De plus je ne sais pas si c'est du à ces erreurs, mais lors du lancement de compiz dès qu'un effet s'active c'est le freeze et donc le reboot manuel.

Merci d'avance.Last edited by xeno on Fri Apr 11, 2008 10:42 am; edited 1 time in total

----------

## loopx

regarde les logs de X

essaye sans fichier de configuration  :Wink:  (fais un move)

Tu as ptet oublié un flag dans VIDEO_CARDS

Tu n'a pas sélectionné la bonne implémentation opengl:

eselect opengl list

----------

## xeno

Toujours une réponse rapide de ta part Loopx ( et je t'en remercie )

Bon pour ce qui est des logs de X, je n'ai aucune erreur (EE). Donc je regarde du coté de flag dans VIDEO_CARDS.Et j'ai :

-i810 vesa.

Pour l'implémentation opengl je n'ai que un seul choix donc je pense que je suis bon   :Laughing: 

Par contre pour les fichiers de configuration , de quels fichiers parles-tu?

Merci encore!

______________________________

▶ Exercice a: Recopiez, dans l'extrait de page ci-dessus, tout ce qui va de « Tu n'a pas sélectionné » jusqu'à « t'en remercie ) ».

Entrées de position
______________________________

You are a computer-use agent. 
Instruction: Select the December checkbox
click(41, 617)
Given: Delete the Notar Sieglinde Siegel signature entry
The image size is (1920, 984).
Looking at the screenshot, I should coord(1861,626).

______________________________

▶ Exercice b: Réécrivez toute la liste ci-dessus en mettant « January » à la place de « December », sans rien changer d'autre.

▶ Réponse complète a:
Tu n'a pas sélectionné la bonne implémentation opengl:

eselect opengl list

----------

## xeno

Toujours une réponse rapide de ta part Loopx ( et je t'en remercie )

▶ Réponse complète b:
You are a computer-use agent. 
Instruction: Select the January checkbox
click(41, 617)
Given: Delete the Notar Sieglinde Siegel signature entry
The image size is (1920, 984).
Looking at the screenshot, I should coord(1861,626).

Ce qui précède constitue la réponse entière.